Merkel’s move limited the impact of a key decision by European Union leaders struggling to overcome a three-yearold debt crisis in the 17-nation currency area — an overnight agreement to establish a single banking supervisor from next year.
Spanish Prime Minister Mariano Rajoy, who received a eurozone pledge in June of up to 100 billion euros to recapitalise a banking sector hit by a burst real estate bubble, said he had still had not decided whether to request a sovereign bailout.
EU leaders agreed at a twoday summit that the European Central Bank will take responsibility for overseeing eurozone banks from next year, but Merkel said it would take time for the new supervisor to be fully effective.
She made clear that would not lead to the bloc’s European Stability Mechanism (ESM) rescue fund taking over liability from member states such as Spain for past bank rescues, and she posed extra conditions that some diplomats said seemed designed to ensure there will be no capital injections before next September’s German elections.
“There will not be any retroactive direct recapitalization,” Merkel told a news conference.
“If recapitalization is possible, it will only be possible for the future, so I think that when the banking supervisor is in place we won’t have any more problems with the Spanish banks, at least I hope not.” The chancellor said the supervisory system would have to be effective and the eurozone would have to set up a bank resolution fund to which the banks would contribute if there was to be any direct capital assistance to troubled banks.
Merkel denied that the obstacles were intended to avoid any payments having to be approved by the German parliament before the 2013 election, saying the idea had never crossed her mind.
French President Francois Hollande said on day one of the summit that Germany’s lack of urgency could be related to its electoral calendar, adding that the two dominant EU powers had a duty to solve the crisis.
Despite Merkel’s comments, eurozone officials said they were exploring the possibility of sharing the cost of dealing with “legacy” toxic bank assets between the ESM and host governments, a crucial step to break to so-called “doom loop” between sovereigns and banks.
Pressed to say whether Spain would request a precautionary credit line from the rescue fund to trigger ECB buying of its bonds, Rajoy said: “The decision is not taken yet.
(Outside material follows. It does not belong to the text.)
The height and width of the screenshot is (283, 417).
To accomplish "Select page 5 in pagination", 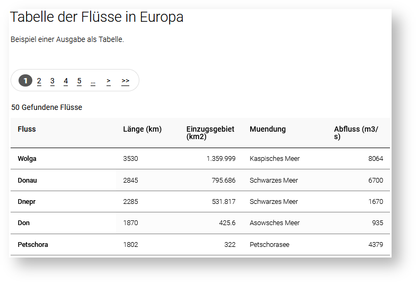I will (79, 81).
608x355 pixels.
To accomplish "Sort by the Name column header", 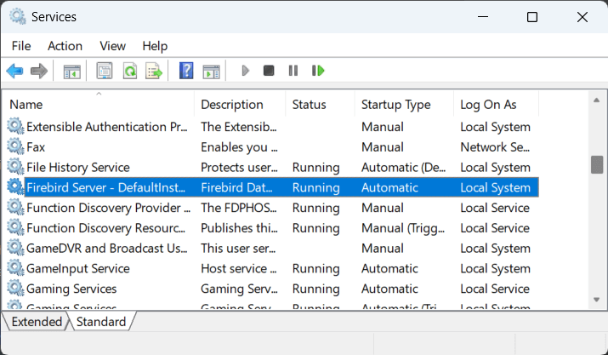I will 26,105.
What is important is that if I need to take it, I will take it.” He gave no indication of when that might be, but eurozone officials pointed to a November 12 finance ministers’ meeting as the next potential date for decisions on aid to Spain and further assistance for Greece, which is struggling to implement a second bailout program.
In a sign of growing resistance to EU-backed austerity measures and mass unemployment, Spanish trade unions called a 24-hour general strike for November 14, when Portuguese workers also plan to stop work and the European Trade Union Confederation has called for EU-wide protest actions.
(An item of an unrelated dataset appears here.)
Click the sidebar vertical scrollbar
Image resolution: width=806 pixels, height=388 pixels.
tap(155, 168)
Italian and Spanish borrowing costs tumbled sharply on Friday, partly due to Italy’s success in raising a record 18.3 billion euros in funds with a fouryear index-linked bond targeted at retail investors this week.
British Prime Minister David Cameron meanwhile threatened to veto a seven-year budget plan for the EU, due to be agreed at a special summit next month, if it mirrored “unacceptable” proposals by the European Commission for an increase in EU spending at a time when member states are making cutbacks.